An issue that’s always faced when working on anything machine learning (ML) is model selection. One of our favourites is Random Forest for a number of reasons; they tend to have very good accuracy, they’re exceptional at handling imbalanced datasets, and it’s easy to extract the features of the data that are most important to the outcome of the model. This last point is often one of our clients’ key interests. It’s one thing to predict business outcomes, but if the client wants to influence them at all they need to know what factors are at play and how big their influence is.  Feature importance is your friend…

It’s never that easy

This last point is not as clear cut as it may seem however. The feature importance produced by Random Forests (and similar techniques like XGBoost) isn’t the features that directly correlate to the accuracy of the model against our test set, but rather those that are important for the trees that have been built. The technicalities of this are explained here so I won’t repeat it.

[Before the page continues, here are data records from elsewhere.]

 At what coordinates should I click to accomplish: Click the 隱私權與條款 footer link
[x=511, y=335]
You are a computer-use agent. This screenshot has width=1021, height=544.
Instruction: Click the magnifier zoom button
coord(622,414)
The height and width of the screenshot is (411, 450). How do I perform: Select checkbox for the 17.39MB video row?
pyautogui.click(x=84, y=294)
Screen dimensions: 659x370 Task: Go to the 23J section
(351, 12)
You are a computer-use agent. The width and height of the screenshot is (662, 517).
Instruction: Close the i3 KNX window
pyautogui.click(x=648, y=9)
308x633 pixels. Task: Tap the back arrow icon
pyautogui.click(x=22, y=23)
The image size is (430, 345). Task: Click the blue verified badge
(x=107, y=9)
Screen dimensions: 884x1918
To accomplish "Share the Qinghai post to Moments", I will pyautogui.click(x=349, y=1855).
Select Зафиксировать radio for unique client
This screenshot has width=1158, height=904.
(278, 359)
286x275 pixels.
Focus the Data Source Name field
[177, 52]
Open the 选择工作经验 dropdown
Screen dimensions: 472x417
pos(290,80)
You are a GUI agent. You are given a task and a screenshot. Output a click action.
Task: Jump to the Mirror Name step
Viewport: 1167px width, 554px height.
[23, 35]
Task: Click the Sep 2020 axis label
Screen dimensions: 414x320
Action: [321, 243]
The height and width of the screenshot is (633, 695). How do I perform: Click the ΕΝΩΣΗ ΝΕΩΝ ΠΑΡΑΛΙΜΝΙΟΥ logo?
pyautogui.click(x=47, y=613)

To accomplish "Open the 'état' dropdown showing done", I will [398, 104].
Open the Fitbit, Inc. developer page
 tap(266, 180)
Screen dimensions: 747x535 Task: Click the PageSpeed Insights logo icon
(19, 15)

There’s a module for that!

Fortunately for us, there are ways around this. The ELI5 permutation importance implementation is our weapon of choice. This takes a much more direct path of determining which features are important against a specific test set by systematically removing them (or more accurately, replacing them with random noise) and measuring how this affects the model’s performance.  It works with both classification and regression models.

As is often the case, the best way to compare these methods is with real world data. Below are two feature importance plots produced from a real (but anonymised) binary classifier for a customer project:

The built-in RandomForestClassifier feature importance

The improved ELI5 permutation importance

They both agree on the most important feature by far, however C has dropped off almost entirely and D has surpassed both B and C to take the second place spot. When a client is making long term business plans this could have a significant impact! Also note that all features further down the hierarchy drop off to effective insignificance, further reinforcing the importance of the top three features.

Another point worth noting is that there are often multiple feature importance measures built into ML models, and these are often not consistent between various models. For example XGBoost offers gain, cover and frequency, all of which are difficult to interpret and equally as difficult to know which is most relevant. With ELI5 however, it’s clear exactly how the importance is ascertained which is critical when we’re explaining abstract and abstruse findings to clients. A ground-breaking insight that cannot be communicated clearly in business terms to non-technical stakeholders isn’t worth anything!

A further distinction with built-in feature importance is that ELI5 uses the features themselves to find their true importance, rather than the workings of the model. The benefits of this are that ELI5 treats the ML models as a ‘black box’. This makes it applicable across any and all models we create, allowing us to have a standard that’s portable between projects.

Worth the cost

While there is a time penalty to pay for running ELI5 – it does have to iterate through the model for every feature after all – it’s more than worthwhile for the value it adds to our projects. Due to the increased confidence we can place on the results of ELI5, and it’s application to a variety of machine learning algorithms, it’s quickly become a standard part of our toolkit.